Stephen nodded and sat on the edge of the bed, pleased, though he’d never admit it, that the girl did not move away this time. She, in fact, seemed to relax a little at his nearness. Just as the room settled into a comfortable silence, the door to the room swung open and in walked the doctor that had been treating her before. Jessi instantly tensed back up. Stephen moved to the chair next to the bed as the doctor grabbed a stool on the opposite side of the room.
“Now, miss. What seems to be going on with you today?” the doctor said, speaking more to himself than to the girl.

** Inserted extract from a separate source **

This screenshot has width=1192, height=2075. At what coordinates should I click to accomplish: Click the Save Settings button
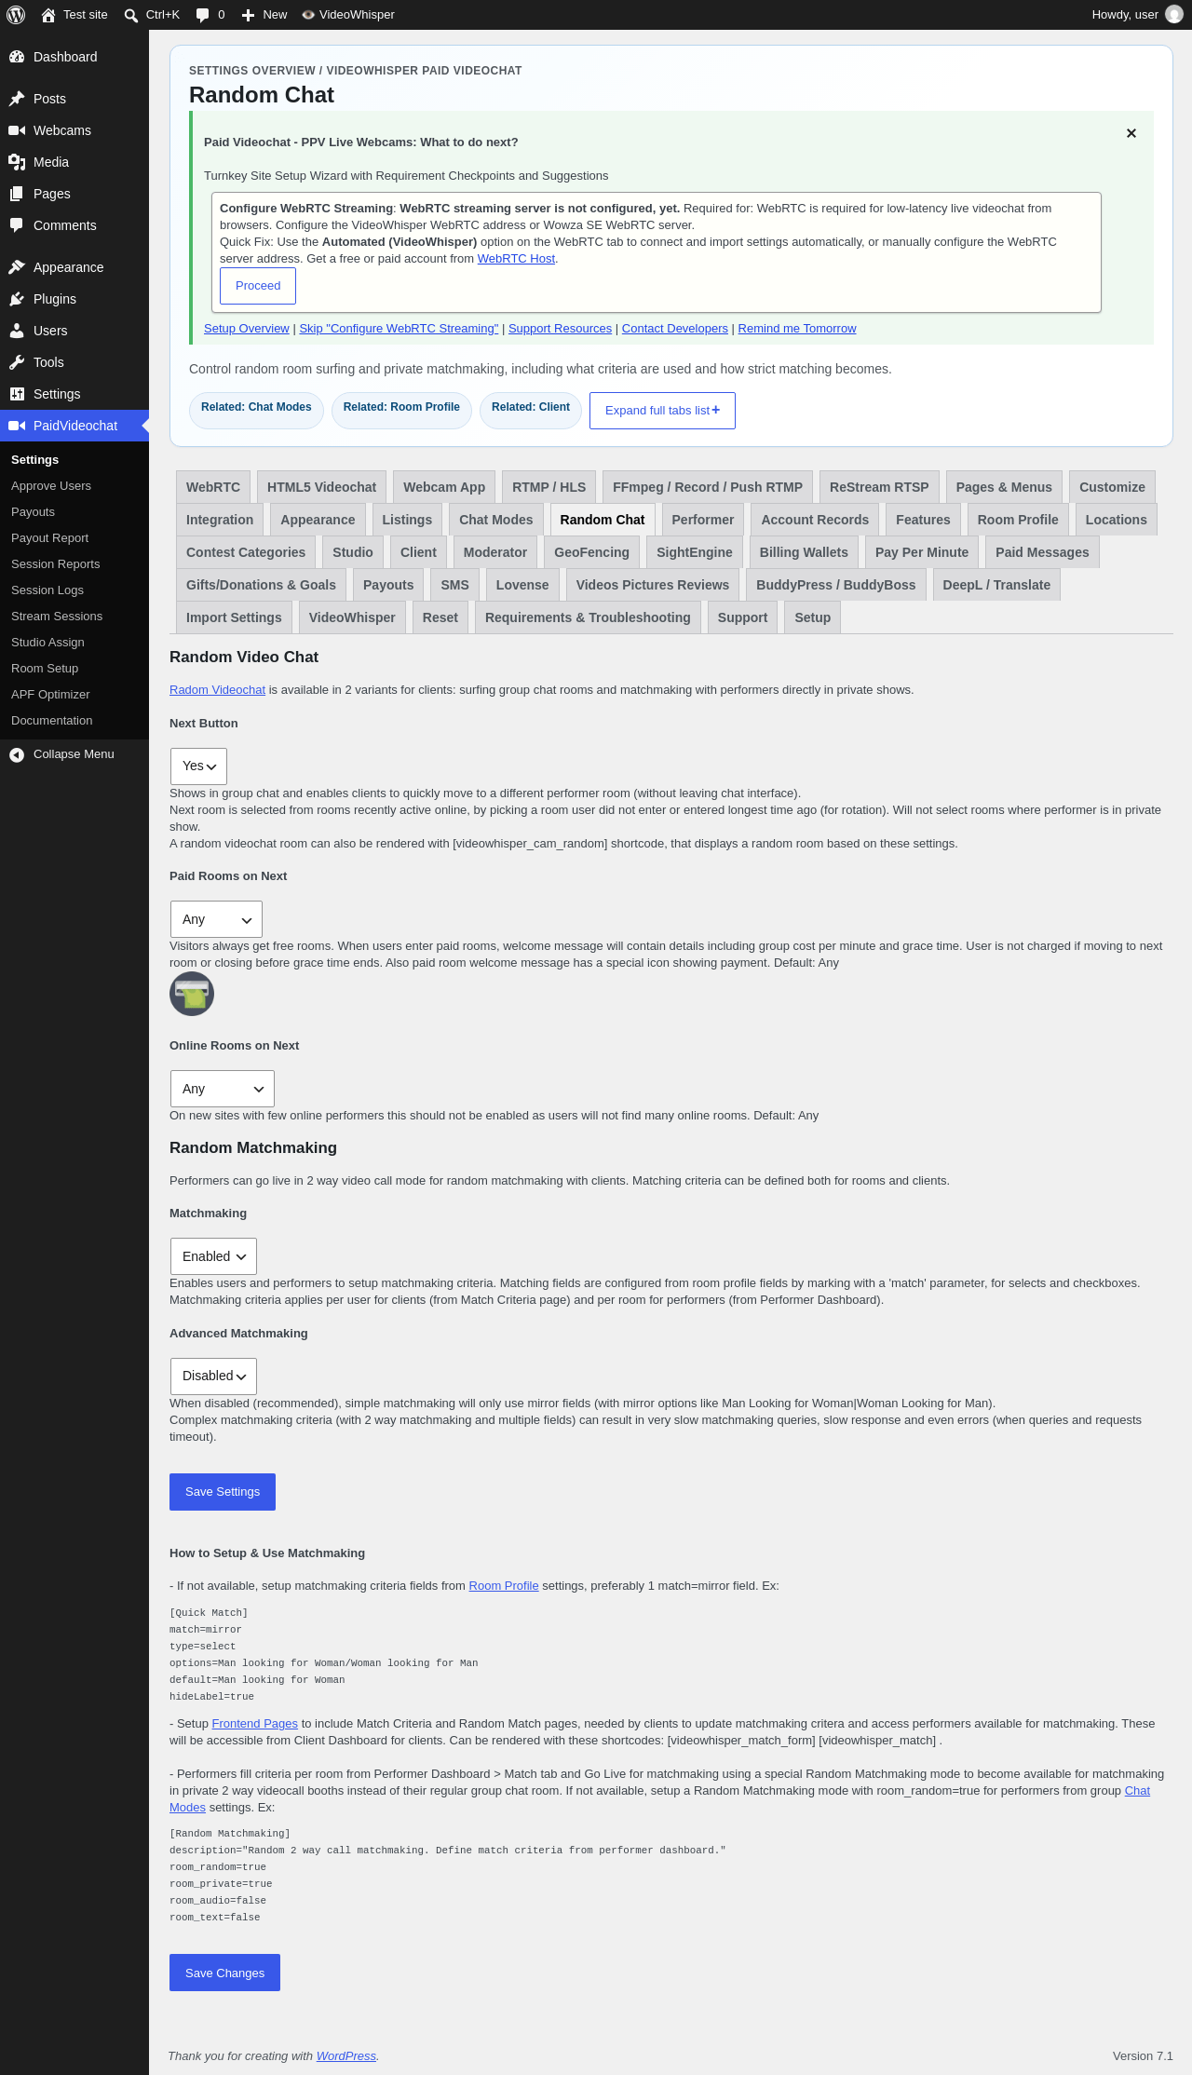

An uncaring expression adorned his face as he examined the clipboard in front of him.
She answered him anyway. “Well, Sir.” Jessi began sarcastically. “I seem to have this annoying hole in my side. Not to mention, I can barely feel my hand, although I imagine that has something to do with the fact that it was very nearly severed from my arm.” She smiled angelically, a false sweetness that spoke of the anger she really felt.
Stephen struggled to hide a chuckle as the doctor looked up at her, one eyebrow quirked questioningly. “Sarcasm Miss…” He looked down at the chart. “Messinger?”
“Always doctor.” She grinned again, barely a flashing of teeth. “Now what was it you wanted to say?”
Stephen reached out and gently took hold of her hand, lending support in the only way he knew how. “Well, I think we should have your parents present to hear this.”
“Not gonna happen, tell me what’s going on with my body.” She all but growled, her voice almost sounding hurt by his words. The boy squeezed her hand lightly, trying to calm her. She relaxed a little and sat back, still glaring at the doctor.
“I’m sorry ma’am, but our policy states that we have to have your parents present to tell you information such as this if you’re under the age of 17.” The doctor snapped the folder he had been looking at closed and stood, preparing to leave the room.
The low rumble of a growl shoved its way past the girls lips as she all but hissed. “That would be all well and good if they were still alive but they’re not. So why don’t you just give me the information I need.”
The doctor turned back to face her, eyes wide with and apologetic. “I am deeply sorry Miss, we never got record of their deaths. Normally that’s something they include in the files.”
“You probably didn’t see it because my mother isn’t actually dead. At least she isn’t as far as I know and my dad was killed by drunk driver some years ago. I’ve been on my own since then, the occasional interference of a grandparent or other relative breaking the calm I’ve created for myself. The point is, I don’t need a “guardian” present. If I’ve been on my own this long, why should have one ruin my life now?” She glared at the doctor for a moment before he sat with a small, irritated sigh.